INDEPENDENT AUDITOR’S REPORT
To the Shareholders of ATLANTIS SE
Opinion
We have audited the financial statements of ATLANTIS SE (the Company), which comprise
the statement of financial position as at June 30, 2022, and the statement of profit or loss,
statement of comprehensive income, statement of cash flows and statement of changes in
equity for the year then ended, and notes to the financial statements, including a summary of
significant accounting policies.
In our opinion, the accompanying financial statements present fairly, in all material respects,
the financial position of the Company as at June 30, 2022, and its financial performance and
its cash flows for the year then ended in accordance with International Financial Reporting
Standards (IFRS) as adopted by the European Union.
Basis for Opinion
We conducted our audit in accordance with International Standards on Auditing (Estonia) (ISA
(EE)s).

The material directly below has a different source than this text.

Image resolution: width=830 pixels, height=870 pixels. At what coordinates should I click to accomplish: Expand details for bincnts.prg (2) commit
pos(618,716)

Our responsibilities under those standards are further described in the Auditor’s
Responsibilities for the Audit of the Financial Statements section of our report.
We believe that the audit evidence we have obtained is sufficient and appropriate to provide a
basis for our opinion.
Independence
We are independent of the Company in accordance with the International Code of Ethics for
Professional Accountants (including International Independence Standards) issued by the
International Ethics Standards Board for Accountants (IESBA Code). We have fulfilled our
other ethical responsibilities in accordance with the IESBA Code.

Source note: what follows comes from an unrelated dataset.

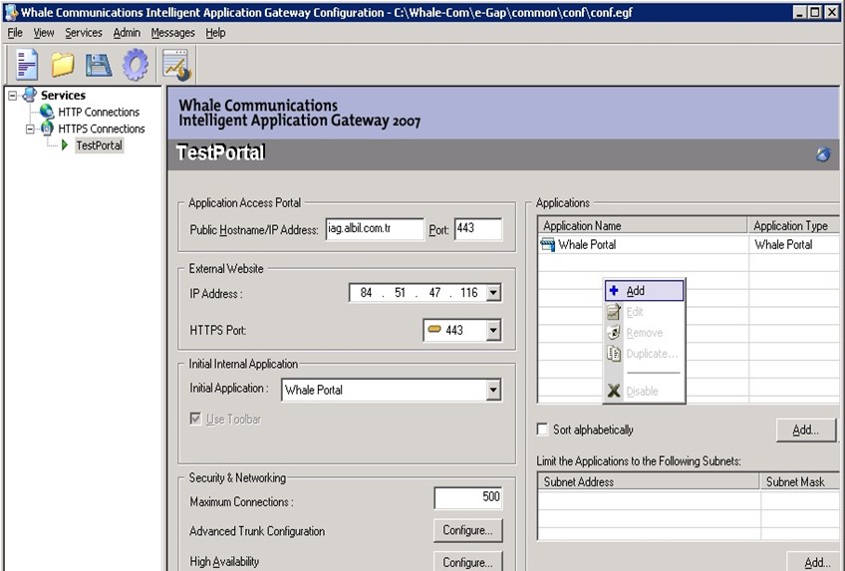
Task: Open the Messages menu
Action: pyautogui.click(x=172, y=33)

To the best of our knowledge and belief, we declare that non-audit services that we have
provided to the Company are in accordance with the applicable law and regulations in the
Republic of Estonia and that we have not provided non-audit services that are prohibited under
§ 59
1
of the Auditors Activities Act of the Republic of Estonia.
Key Audit Matters
Key audit matters are those matters that, in our professional judgment, were of most
significance in our audit of the financial statements of the current period. These matters were
addressed in the context of our audit of the financial statements as a whole, and in forming our
opinion thereon, and we do not provide a separate opinion on these matters. For each matter
below, our description of how our audit addressed the matter is provided in that context.
Key audit matter
How our audit addressed the key audit
matter
Valuation of loan receivables
As disclosed in the Note 4 “Financial
assets” to the financial statements,
financial investments consist of loans and
interests in the amount of 6 698 thousand
euros which corresponds to 99% of the
Company’s assets. 100% of these loans
are loans to the related parties.
The value of these loans is assessed using
the amortized cost method as described in
the Note 1.
Valuation of receivables is a subjective
area due to the level of judgement applied
by the management, based on
management’s past experience and
assumptions.
Our audit procedures included, amongst
others:
We examined the terms of the loan
agreements and checked the
accounting data compliance with
the agreements.
We checked the balances with the
balance confirmations.
We examined and analyzed the
financial data of the borrowers; we
reviewed whether management’s
judgements are in accordance with
our understanding.
We checked the received payments
of the loans after the post balance
sheet date.
We assessed the adequacy of the
disclosed information and
compliance with IFRS
requirements.
Other Information, including the Management Report
Management is responsible for the other information. The other information comprises the
Selected Financial Data, the Management Report, the Corporate Governance Report and the
Remuneration Report (but does not include the financial statements and our auditor’s report
thereon). Our opinion on the financial statements does not cover the other information,
including the Management report.
In connection with our audit of the financial statements, our responsibility is to read the other
information identified above and, in doing so, consider whether the other information is
materially inconsistent with the financial statements or our knowledge obtained in the audit, or
otherwise appears to be materially misstated. With respect to the Management report, we also
performed the procedures required by the Auditors Activities Act. Those procedures include
considering whether the Management report is consistent, in all material respects, with the
financial statements and is prepared in accordance with the requirements of the Accounting
Act.
In accordance with the Securities Market Act with respect to the Remuneration Report, our
responsibility is to consider whether the Remuneration Report includes the information in
accordance with the requirements of Article 135
3
of the Securities Market Act.
Based on the work undertaken in the course of our audit, in our opinion:
● the information given in the Management report for the financial year for which the financial
statements are prepared is consistent, in all material respects, with the financial statements;
and
the Management report has been prepared in accordance with the requirements of the
Accounting Act; the Remuneration Report has been prepared in accordance with Article
135
3
of the Securities Market Act.
In addition, in light of the knowledge and understanding of the Company and its environment
obtained in the course of the audit, we are required to report if we have identified material
misstatements in the Management report and other information that we obtained prior to the
date of this auditor’s report. We have nothing to report in this regard.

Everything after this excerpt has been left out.